Cost-effectiveness of a policy-based intervention to reduce melanoma and other skin cancers associated with indoor tanning
Background: The use of indoor tanning devices causes melanoma and other skin cancers with resulting morbidity, mortality and increased healthcare costs. Policy-makers require robust economic evidence to inform decisions about a possible ban of such devices to mitigate these burdens.
Objectives: To assess the health costs and consequences of introducing a policy-based intervention across England to ban commercial indoor tanning with an accompanying public information campaign.
Methods: A cost-effectiveness analysis, adopting a healthcare system perspective, was conducted using a decision-model to track a national cohort of 18-year-olds over a lifetime time horizon.

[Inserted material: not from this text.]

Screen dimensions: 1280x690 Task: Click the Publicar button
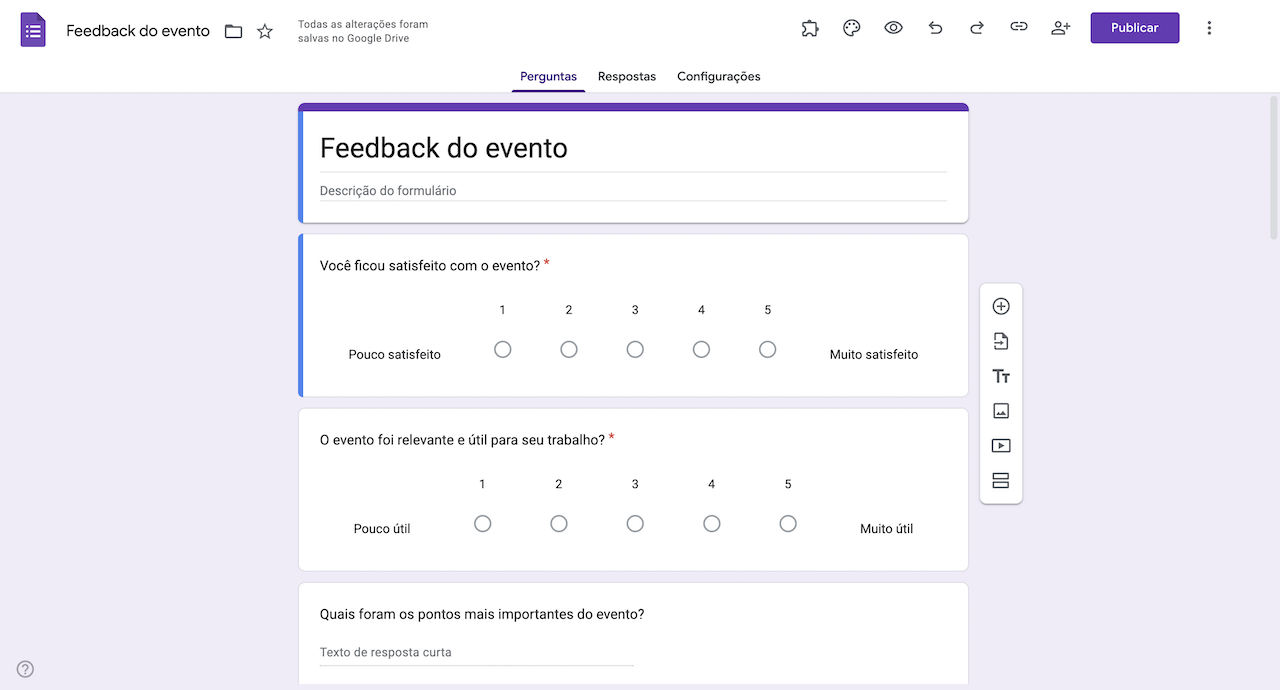click(1135, 28)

A nationwide ban on commercial indoor tanning combined with a public information campaign (the policy-based intervention) was compared with the status quo of availability of commercial indoor tanning. The expected costs (currency: GBP, price year: 2019) and Quality Adjusted Life Years (QALYs) were calculated. Net Monetary Benefit (NMB; net benefit measured in cost compared to an accepted threshold) and Net Health Benefit (NHB; net gain in QALYs compared to an accepted threshold) of implementation were calculated. A probabilistic sensitivity analysis was used to calculate the probability the intervention was cost-effective.

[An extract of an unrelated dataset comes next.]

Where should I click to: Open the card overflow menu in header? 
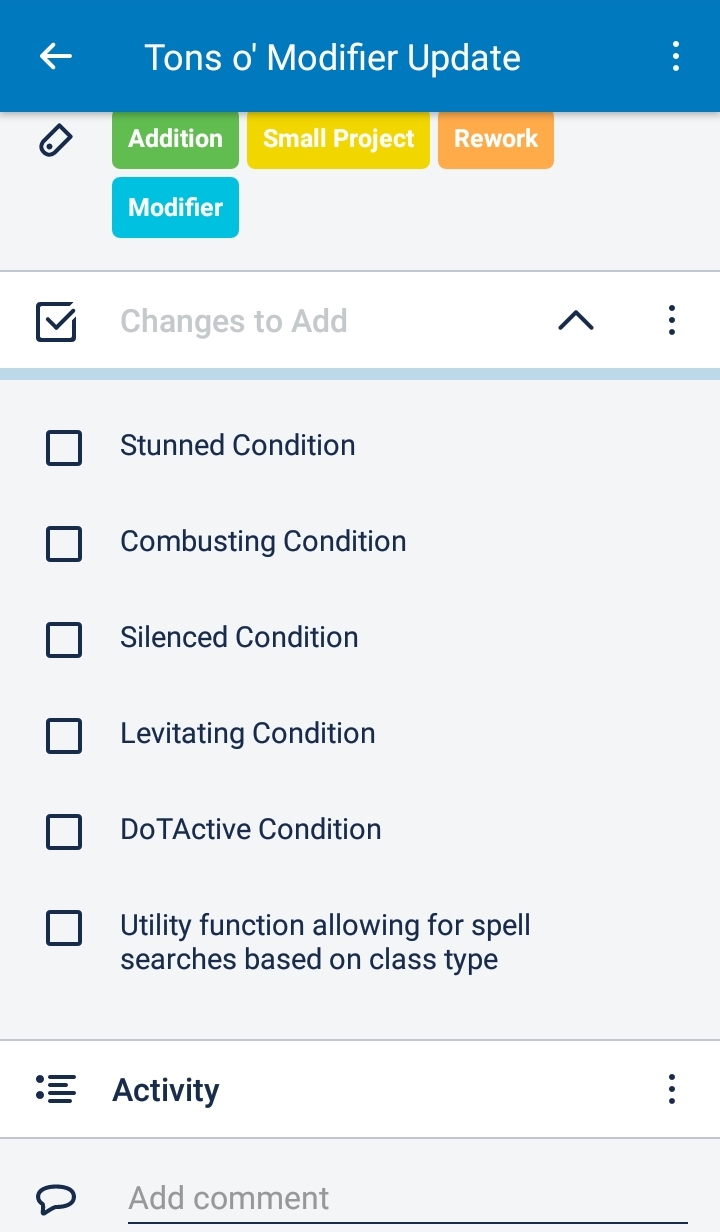click(676, 57)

Results: Compared to the current situation, a ban on commercial indoor tanning combined with a public information campaign would result in 1,206 avoided cases of melanoma, 207 fewer melanoma deaths, and 3,987 averted cases of keratinocyte cancers over the lifetime of all 18-year-olds (n=618,873) living in England in 2019. An additional 497 QALYs would be realised along with healthcare cost-savings of £697,858. This intervention would result in an NMB of £10.6m and a NHB of 530 QALYS. Multiple sensitivity analyses confirmed the robustness of findings. At a cost-effectiveness threshold of £20,000, there is a 99% likelihood of this policy-based intervention being cost-effective.
Conclusions: The implementation of a ban on commercial indoor tanning across England with an accompanying public information campaign would be an effective use of healthcare resources.